A regional British police service has been fined £70,000 ($A104,000) for losing a missing person's report.
The first penalty of its kind was handed down by the British Information Commissioner's Office (ICO) after the missing person's report of a 15-year-old girl was discovered by a member of the public.
The document included details of the girl's age, address, contact information and sexuality, as well as mentioning that she had previously been sexually assaulted.
Personal details relating to 14 other individuals, including the girl's original attacker, were also included in the report.
The ICO said that the report had previously been used by an officer trying to locate the missing youth and is thought to have been left in a police vehicle, where it lay undiscovered for several days.
It is then believed the report fell out of the car, when it was used by a different officer to attend the scene of an incident; it was discovered by a member of the public on the next day.
The ICO's investigation found that the constabulary did not record when sensitive personal information was taken outside of the police station and that officers were not provided with secure bags for storing personal information, and received no specific training on how to look after hard-copy documents outside the station.
“The fact that information as sensitive as this could go missing without anybody realising is extremely worrying, and shows that Lancashire Constabulary failed to have the necessary governance, policies and suitable training in place to keep the personal information they handle secure," said Steve Eckersly, head of enforcement at the ICO.
“While we are pleased that Lancashire Constabulary has agreed to take action to make sure people's information is safe, it is vitally important that police forces have effective data-protection policies in place for electronic and paper-based systems, if they are to operate with the trust and confidence of the public they serve. This includes keeping a record of where personal information is being stored and used.”
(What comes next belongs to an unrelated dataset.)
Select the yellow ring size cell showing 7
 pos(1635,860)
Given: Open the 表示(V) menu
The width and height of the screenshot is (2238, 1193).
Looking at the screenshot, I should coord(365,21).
Meanwhile the US Department of Health and Human Services Office for Civil Rights has fined Tennessee-based health insurance provider BlueCross BlueShield $US1.5m ($A1.42m), after a theft in which hard drives containing health information on more than one million customers were stolen.
According to Knoxville's knoxnews.com, BlueCross BlueShield said the hard drives were stolen from a data-storage closet at a former call centre.
The 57 hard drives, stolen in 2009, included customers' names, Social Security numbers, diagnosis codes, dates of birth and health-plan identification numbers.
The US Department of Health and Human Services Office for Civil Rights said the company "failed to implement appropriate administrative safeguards to adequately protect information" at the facility and did not have adequate access controls.
BlueCross BlueShield has agreed to a 450-day corrective action plan to address gaps in its Health Insurance Portability and Accountability compliance programme.
Since the theft, the company said that it has spent nearly $US17m ($A16.1m) in its investigation, notification and protection efforts.
Tena Roberson, deputy general counsel and chief privacy officer for BlueCross, said in a statement that it has "worked diligently to restore the trust of our members by demonstrating our full commitment to limiting their risks from this misdeed and making significant investments to ensure their information is safe at all times".
Chris McIntosh, CEO of ViaSat UK said the loss was "a painful lesson, not just for BlueCross, but for the million-plus customers whose personal data has been taken".
"Data should never be assumed to be safe: whether on a CD, a memory stick, a laptop or a server, it should be protected to the highest level possible to avoid punishments such as this."
“Organisations in the UK may well ask how this affects them, but the lessons are clear. First, while the US Office for Civil Rights clearly currently has the power to impose larger fines, the UK's ICO is still champing at the bit to take action against any organisation guilty of a similar transgression, with the financial and reputational damage that implies.
He said the $17m expenditure shows "quite clearly" that the cost of a data breach will exceed an one-off penalty.